The industry of Russia was wrecked and the agriculture wasn't much better. Plus, there was a need to create a new "workers' and peasants' state." By that point, there wasn't anything left of the old Imperial Russian state anyway. On 29 December 1922, a new union of republics (Russia with Belarus, the Communist Ukrainian government, and the states of Central Asia) was created. It's name in Russian was Soyuz Sovetskikh Sotsialisticheskikh Respublik. The rest of the world could come to know of it as the USSR, or the Soviet Union.
To help get things going, Lenin implemented the New Economic Policy (NEP). This kept industry and manufacturing (or what was left of it after the war) under state ownership, but allowed some private ownership of agricultural land, and encouraged farmers to sell surpluses. This increased agricultural production greatly, but there were also problems with consumer goods prices and something called "the Scissors Crisis", as the USSR had not yet industrialised. Perhaps they should have taken the hint and fixed that, rather than do what they later did...
In March 1923, Lenin suffered his third stroke and was left bedridden and speechless for the rest of his life. In 1924, he died and was buried in Red Square.

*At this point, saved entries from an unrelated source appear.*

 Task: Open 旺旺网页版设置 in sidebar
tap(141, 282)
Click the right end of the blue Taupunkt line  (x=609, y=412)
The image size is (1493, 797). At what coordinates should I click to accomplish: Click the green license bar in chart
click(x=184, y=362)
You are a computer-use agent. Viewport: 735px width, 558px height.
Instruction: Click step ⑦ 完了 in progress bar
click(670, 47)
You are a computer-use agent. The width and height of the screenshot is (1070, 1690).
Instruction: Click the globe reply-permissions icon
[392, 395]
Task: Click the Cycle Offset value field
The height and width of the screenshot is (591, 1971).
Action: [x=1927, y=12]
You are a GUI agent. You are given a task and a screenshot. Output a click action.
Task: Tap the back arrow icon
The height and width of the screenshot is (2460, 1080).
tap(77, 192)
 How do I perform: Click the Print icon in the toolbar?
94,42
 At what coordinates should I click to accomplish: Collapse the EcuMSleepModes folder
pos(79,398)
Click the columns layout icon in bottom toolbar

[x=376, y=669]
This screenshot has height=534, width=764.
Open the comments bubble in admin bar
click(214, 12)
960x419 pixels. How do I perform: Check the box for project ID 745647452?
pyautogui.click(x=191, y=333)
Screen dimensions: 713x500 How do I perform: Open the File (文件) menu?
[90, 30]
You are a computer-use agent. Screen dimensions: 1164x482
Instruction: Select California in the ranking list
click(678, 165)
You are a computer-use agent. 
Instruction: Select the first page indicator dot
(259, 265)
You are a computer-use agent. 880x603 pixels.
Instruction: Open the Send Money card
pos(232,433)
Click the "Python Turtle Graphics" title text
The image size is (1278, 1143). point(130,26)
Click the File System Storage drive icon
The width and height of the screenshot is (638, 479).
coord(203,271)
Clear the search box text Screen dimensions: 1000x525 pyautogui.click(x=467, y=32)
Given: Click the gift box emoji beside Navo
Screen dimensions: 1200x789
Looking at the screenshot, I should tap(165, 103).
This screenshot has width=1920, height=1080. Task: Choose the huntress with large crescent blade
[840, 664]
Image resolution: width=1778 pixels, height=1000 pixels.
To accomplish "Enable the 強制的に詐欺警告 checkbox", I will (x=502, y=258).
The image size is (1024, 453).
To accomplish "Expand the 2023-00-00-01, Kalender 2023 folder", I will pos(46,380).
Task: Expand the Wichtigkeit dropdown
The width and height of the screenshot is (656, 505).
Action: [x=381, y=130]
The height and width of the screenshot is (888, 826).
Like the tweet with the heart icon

The Paranoid Priest Candidate - Joseph Stalin
Joseph Vissarionovich Dzhugashvili was born in Gori, Georgia on 18 December 1878. He had an unpleasant childhood. His father beat him. When he went to school and later a seminary in the Georgian capital of Tbilisi, he was forced to use Russian and mocked for his Georgian accent. Joseph became a Georgian nationalist and a poet. He read a Georgian novel called The Patricide, which starred a Robin Hood style character called Koba. He adopted it as his first revolutionary pseudonym.
In 1899, he quit the seminary and became a revolutionary. Perhaps he should have stayed a priest...
After a while engaged in criminal activity, as a bank robber among other things, Stalin ("man of steel") ended up as one of the editors of Pravda (Da, pravda).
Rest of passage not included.